As for the CVR, I’d presume if the CVR was disabled, the other pilot would have probably been killed already in order to disable it (depending on where the breaker is). Whatever happened before would still have been recorded, we would possibly know who is responsible (by knowing who exited the cockpit). If the CVR kept working, it would still be useful to get the last 2 hours where it worked (especially if it’s up to the crash, because you can get an idea of the violence of the ditching and if the engines were running ; maybe also some breathing or other noises).
“an idea of the violence of the ditching and if the engines were running”
The recovered flaperon shows damage caused by in-flight separation which is consistent with fuel exhaustion.
Peter wrote:
Actually I believe the biggest usage of VPNs is among the 10000000 Brits sitting in Costa del Sol and wanting to watch the BBC on Iplayer, which they can’t since the BBC blocks non-UK IPs
Guilty as charged – although not the Costa and not a Brit anymore :)
Qalupalik wrote:
The recovered flaperon shows damage caused by in-flight separation which is consistent with fuel exhaustion.
Wasn’t it post-crash separation when hitting water surface?
MH370 Flaperon Inboard Hinge—Finite Element Analysis (FEA). Tom Kenyon. Nov. 2020.
Qalupalik wrote:
MH370 Flaperon Inboard Hinge—Finite Element Analysis (FEA). Tom Kenyon. Nov. 2020.

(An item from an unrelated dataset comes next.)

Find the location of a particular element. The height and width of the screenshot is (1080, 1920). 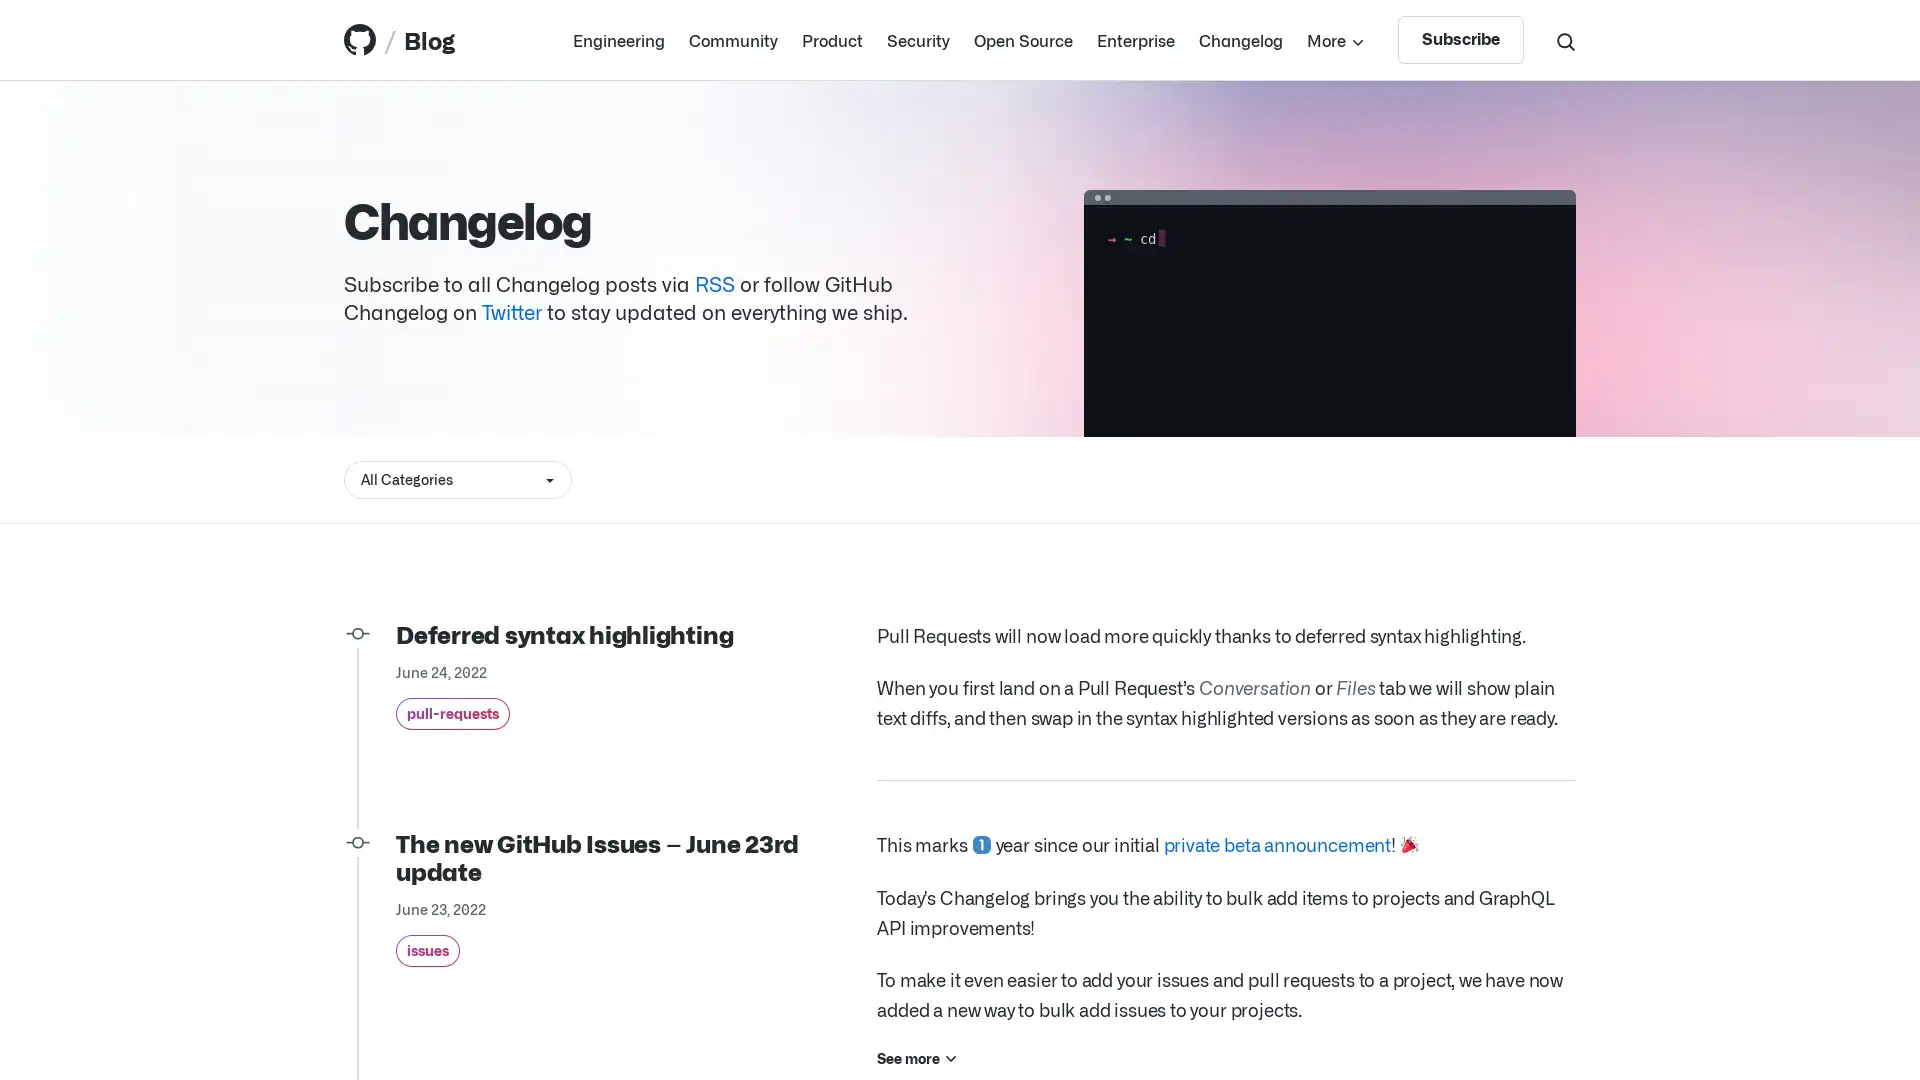

Search toggle is located at coordinates (1564, 38).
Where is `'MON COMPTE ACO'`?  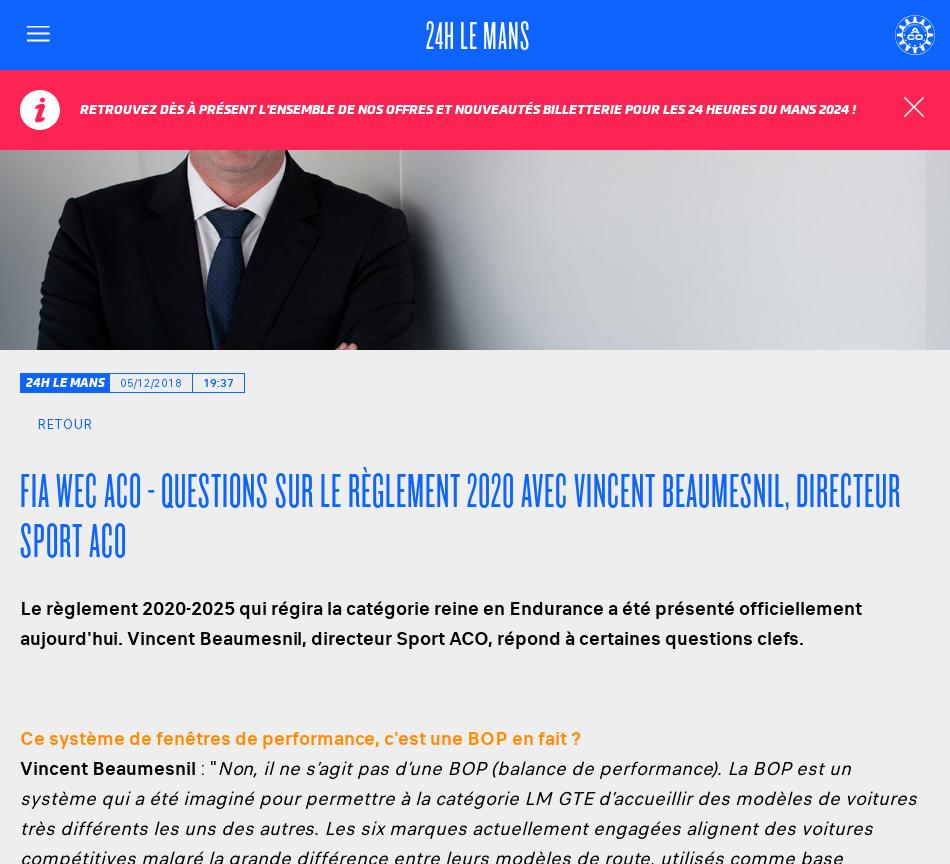
'MON COMPTE ACO' is located at coordinates (798, 99).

Thanks. According to this, there’s no way controlled flight was conducted until impacting the water as it was suggested previously in this thread.
I don’t get what that analysis tells us.
I would expect a deployed flap to be ripped off on a water landing, and if someone was trying to disappear without leaving debris they would do a water landing with flaps, because with zero flaps the approach speed is much higher.